● **EXERCISE DIRECTIONS**:
Search the data for the string "profile", and report each line where it is found.

*** Opening DATA PROVIDED ***

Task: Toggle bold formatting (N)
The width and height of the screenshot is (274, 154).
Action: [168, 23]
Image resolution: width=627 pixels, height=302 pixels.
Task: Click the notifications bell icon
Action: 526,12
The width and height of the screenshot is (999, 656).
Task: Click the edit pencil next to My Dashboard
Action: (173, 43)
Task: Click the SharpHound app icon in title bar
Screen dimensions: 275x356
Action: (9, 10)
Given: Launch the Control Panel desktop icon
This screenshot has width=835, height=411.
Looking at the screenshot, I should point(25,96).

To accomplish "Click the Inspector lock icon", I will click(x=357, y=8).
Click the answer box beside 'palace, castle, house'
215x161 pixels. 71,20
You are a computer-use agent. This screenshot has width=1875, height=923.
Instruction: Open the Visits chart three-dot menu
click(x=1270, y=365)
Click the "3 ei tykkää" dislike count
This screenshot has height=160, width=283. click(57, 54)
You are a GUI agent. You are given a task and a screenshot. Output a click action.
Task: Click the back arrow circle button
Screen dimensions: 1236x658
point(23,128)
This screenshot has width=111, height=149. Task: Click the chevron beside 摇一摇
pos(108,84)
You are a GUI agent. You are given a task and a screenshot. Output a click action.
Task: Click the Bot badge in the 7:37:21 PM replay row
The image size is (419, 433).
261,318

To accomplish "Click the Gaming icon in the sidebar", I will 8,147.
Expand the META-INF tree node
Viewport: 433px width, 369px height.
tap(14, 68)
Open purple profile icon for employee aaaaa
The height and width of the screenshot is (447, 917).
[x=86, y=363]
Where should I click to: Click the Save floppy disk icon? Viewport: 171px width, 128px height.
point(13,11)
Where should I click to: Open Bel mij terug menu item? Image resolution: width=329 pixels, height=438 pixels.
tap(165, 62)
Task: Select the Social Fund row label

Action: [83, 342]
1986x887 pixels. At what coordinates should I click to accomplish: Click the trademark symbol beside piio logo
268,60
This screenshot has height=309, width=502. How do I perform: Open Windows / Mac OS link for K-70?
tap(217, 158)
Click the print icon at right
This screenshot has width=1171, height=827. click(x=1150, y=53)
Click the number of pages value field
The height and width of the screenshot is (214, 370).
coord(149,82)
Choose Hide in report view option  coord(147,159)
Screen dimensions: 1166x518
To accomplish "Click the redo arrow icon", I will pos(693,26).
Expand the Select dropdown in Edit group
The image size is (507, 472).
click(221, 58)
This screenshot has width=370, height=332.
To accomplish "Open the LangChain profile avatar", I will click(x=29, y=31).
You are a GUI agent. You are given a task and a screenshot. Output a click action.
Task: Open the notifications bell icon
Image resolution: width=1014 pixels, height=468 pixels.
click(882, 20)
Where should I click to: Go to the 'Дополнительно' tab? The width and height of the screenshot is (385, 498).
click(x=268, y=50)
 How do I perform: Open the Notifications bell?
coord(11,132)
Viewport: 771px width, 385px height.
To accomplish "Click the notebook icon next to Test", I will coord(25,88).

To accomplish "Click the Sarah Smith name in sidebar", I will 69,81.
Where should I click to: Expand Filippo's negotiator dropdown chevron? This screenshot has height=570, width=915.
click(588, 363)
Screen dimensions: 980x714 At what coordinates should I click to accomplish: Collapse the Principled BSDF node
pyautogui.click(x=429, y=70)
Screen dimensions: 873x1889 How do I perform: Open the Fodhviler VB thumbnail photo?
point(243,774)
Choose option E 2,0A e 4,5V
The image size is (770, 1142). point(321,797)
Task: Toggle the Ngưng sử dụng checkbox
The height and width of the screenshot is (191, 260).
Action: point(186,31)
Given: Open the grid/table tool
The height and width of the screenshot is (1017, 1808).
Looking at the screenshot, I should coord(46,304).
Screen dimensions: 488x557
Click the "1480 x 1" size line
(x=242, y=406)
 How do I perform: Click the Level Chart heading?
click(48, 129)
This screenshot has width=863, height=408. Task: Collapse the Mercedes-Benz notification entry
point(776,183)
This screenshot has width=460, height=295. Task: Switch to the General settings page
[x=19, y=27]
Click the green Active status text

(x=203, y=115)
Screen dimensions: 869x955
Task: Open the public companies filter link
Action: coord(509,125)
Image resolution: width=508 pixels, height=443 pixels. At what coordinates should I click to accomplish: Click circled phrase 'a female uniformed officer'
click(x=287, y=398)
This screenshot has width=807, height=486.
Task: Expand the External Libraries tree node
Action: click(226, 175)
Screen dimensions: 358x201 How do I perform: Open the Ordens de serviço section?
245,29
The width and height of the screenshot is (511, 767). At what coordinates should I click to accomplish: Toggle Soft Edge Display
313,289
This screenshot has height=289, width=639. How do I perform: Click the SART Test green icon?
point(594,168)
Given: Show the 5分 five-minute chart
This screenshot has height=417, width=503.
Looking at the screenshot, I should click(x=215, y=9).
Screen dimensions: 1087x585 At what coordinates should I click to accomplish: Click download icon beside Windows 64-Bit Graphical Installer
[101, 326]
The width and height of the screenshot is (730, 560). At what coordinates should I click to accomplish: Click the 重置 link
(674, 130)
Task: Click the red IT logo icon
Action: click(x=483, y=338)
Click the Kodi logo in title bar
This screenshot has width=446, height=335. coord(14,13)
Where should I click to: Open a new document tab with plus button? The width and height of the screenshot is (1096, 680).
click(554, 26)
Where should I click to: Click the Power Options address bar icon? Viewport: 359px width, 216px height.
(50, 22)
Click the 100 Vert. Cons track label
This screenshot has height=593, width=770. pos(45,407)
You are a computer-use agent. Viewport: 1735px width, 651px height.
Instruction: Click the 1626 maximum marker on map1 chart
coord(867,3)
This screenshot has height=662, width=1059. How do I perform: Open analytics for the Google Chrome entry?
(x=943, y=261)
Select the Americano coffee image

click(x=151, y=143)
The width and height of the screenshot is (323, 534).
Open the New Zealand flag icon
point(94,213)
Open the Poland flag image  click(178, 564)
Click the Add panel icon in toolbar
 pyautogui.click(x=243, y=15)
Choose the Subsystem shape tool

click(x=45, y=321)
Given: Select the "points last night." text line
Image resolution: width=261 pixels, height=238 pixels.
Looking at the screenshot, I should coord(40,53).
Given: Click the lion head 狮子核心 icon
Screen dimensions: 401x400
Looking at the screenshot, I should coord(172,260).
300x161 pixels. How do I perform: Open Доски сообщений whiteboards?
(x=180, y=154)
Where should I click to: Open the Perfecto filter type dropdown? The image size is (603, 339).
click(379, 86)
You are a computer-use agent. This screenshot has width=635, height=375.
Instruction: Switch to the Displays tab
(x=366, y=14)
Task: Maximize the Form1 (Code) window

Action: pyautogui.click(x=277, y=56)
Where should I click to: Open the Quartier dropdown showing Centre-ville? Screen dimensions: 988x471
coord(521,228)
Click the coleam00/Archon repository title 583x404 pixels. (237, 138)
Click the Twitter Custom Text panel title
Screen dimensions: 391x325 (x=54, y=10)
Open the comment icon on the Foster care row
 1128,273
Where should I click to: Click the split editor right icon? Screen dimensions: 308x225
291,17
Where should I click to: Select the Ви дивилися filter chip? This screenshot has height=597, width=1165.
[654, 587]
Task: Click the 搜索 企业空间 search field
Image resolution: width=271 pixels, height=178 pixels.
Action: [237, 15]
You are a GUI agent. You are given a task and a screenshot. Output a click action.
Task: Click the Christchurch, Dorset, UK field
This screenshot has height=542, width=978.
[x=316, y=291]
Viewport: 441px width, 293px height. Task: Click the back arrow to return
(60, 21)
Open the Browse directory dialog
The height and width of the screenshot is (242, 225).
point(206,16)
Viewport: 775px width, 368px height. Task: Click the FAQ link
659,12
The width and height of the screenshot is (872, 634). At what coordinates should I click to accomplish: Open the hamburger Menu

*** Closing DATA PROVIDED ***

● **WORKED SOLUTION**:
Open purple profile icon for employee aaaaa
To accomplish "Open the LangChain profile avatar", I will click(x=29, y=31).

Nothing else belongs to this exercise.